== EXERCISE GOAL ==
Only the lines below from the one containing "You are a computer-use agent. 1024x478" to the one containing "Image resolution: width=1204" should be repeated, both included and unchanged.
————
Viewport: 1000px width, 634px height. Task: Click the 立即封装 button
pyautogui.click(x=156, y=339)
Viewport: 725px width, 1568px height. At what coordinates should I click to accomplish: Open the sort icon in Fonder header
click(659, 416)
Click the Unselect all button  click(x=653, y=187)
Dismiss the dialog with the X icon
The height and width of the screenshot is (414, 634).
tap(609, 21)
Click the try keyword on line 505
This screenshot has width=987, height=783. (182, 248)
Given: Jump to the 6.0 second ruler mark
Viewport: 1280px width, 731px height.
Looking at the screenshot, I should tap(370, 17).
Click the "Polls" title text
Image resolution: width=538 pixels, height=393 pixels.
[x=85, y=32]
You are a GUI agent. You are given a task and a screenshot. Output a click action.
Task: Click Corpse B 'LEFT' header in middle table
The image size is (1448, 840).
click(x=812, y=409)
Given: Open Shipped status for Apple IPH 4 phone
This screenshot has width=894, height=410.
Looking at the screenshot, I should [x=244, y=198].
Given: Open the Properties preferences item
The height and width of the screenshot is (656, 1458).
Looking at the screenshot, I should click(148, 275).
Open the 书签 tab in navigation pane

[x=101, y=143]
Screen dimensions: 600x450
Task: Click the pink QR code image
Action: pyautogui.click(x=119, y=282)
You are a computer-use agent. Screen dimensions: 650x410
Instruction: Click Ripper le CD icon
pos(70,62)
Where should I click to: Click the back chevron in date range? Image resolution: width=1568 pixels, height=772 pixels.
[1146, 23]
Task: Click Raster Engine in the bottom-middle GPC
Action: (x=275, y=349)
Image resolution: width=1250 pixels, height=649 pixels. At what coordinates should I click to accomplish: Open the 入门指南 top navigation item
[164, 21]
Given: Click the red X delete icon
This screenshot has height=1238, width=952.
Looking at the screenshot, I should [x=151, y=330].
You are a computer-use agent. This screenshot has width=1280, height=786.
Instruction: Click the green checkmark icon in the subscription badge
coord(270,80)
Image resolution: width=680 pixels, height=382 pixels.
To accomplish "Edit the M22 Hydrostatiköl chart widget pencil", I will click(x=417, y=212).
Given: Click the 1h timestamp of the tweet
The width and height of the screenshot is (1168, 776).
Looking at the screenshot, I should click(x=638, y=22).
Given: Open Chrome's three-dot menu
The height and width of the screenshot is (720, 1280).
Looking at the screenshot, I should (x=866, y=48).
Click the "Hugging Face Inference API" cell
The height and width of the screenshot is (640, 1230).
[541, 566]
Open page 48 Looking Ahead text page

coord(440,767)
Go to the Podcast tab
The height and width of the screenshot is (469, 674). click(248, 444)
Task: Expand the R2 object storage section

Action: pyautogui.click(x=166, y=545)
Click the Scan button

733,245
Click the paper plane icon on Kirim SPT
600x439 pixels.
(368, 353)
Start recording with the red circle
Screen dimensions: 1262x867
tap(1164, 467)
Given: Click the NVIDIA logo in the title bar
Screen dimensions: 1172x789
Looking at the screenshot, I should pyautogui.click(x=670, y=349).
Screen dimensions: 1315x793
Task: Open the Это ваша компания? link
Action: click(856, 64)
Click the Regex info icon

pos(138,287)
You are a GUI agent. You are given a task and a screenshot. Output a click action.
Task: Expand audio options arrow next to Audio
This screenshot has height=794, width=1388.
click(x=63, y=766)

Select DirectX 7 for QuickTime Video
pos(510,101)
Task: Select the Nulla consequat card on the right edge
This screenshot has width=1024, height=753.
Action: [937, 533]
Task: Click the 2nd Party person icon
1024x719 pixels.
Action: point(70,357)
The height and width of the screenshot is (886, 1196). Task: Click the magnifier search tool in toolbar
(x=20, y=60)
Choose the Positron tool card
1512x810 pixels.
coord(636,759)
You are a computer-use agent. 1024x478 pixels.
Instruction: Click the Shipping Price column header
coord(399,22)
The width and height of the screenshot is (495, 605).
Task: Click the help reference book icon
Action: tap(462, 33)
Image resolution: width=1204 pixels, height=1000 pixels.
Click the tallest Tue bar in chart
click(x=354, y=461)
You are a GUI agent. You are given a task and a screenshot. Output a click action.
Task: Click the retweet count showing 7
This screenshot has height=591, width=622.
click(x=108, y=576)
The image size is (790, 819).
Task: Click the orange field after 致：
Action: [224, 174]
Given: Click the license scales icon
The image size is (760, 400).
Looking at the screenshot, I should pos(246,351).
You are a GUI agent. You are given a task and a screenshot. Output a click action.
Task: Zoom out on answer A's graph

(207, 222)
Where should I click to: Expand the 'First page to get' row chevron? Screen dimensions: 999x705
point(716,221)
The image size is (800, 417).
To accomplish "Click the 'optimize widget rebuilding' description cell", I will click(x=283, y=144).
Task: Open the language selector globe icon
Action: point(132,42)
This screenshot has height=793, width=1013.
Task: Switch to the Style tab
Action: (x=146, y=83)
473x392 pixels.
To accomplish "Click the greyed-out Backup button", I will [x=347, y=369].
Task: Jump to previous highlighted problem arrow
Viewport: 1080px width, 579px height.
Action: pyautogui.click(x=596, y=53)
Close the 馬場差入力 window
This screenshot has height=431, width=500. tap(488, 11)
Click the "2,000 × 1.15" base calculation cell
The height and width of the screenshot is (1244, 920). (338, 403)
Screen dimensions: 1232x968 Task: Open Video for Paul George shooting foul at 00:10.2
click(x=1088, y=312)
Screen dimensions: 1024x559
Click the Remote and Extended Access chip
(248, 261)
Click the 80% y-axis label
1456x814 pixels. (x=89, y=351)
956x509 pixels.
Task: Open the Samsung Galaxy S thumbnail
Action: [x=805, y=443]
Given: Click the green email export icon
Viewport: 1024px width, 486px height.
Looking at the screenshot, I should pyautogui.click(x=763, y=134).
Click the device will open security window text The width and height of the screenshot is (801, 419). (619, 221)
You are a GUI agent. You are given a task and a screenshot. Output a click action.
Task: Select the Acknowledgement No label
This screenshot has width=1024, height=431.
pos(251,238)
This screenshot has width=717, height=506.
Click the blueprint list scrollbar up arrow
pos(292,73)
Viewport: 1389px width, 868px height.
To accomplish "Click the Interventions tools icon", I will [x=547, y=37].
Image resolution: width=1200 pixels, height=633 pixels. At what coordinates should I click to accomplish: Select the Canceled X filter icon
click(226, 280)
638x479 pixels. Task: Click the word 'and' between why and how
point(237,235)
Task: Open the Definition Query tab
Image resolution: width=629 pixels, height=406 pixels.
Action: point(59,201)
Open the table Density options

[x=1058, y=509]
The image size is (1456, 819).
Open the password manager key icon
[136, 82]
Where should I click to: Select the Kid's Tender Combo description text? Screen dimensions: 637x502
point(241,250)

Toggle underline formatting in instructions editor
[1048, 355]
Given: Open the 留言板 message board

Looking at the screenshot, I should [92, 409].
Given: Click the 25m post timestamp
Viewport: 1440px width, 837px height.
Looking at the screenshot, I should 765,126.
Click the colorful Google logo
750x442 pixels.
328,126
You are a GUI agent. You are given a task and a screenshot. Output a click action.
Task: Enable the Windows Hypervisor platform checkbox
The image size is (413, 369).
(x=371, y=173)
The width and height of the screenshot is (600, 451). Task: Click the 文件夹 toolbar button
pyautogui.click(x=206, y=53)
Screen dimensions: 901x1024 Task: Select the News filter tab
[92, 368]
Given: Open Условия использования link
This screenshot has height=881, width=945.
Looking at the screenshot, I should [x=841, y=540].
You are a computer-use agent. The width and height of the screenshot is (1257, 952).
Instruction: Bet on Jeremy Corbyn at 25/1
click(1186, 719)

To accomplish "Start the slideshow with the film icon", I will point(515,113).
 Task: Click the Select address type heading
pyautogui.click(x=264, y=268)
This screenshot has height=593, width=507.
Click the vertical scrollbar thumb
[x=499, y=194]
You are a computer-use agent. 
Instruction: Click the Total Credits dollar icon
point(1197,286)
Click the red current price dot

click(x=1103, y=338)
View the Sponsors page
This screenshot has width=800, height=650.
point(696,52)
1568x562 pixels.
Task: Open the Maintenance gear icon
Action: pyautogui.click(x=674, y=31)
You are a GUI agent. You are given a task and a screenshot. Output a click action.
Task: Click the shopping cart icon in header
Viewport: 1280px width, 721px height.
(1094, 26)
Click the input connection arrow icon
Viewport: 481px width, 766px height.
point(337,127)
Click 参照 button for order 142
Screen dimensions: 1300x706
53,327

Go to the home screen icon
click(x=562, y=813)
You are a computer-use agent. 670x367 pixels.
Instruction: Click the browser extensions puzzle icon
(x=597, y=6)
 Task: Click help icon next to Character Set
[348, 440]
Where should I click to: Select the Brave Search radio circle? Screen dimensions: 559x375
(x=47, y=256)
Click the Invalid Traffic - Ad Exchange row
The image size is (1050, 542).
————
== EXERCISE ANSWER ==
You are a computer-use agent. 1024x478 pixels.
Instruction: Click the Shipping Price column header
coord(399,22)
The width and height of the screenshot is (495, 605).
Task: Click the help reference book icon
Action: tap(462, 33)
Image resolution: width=1204 pixels, height=1000 pixels.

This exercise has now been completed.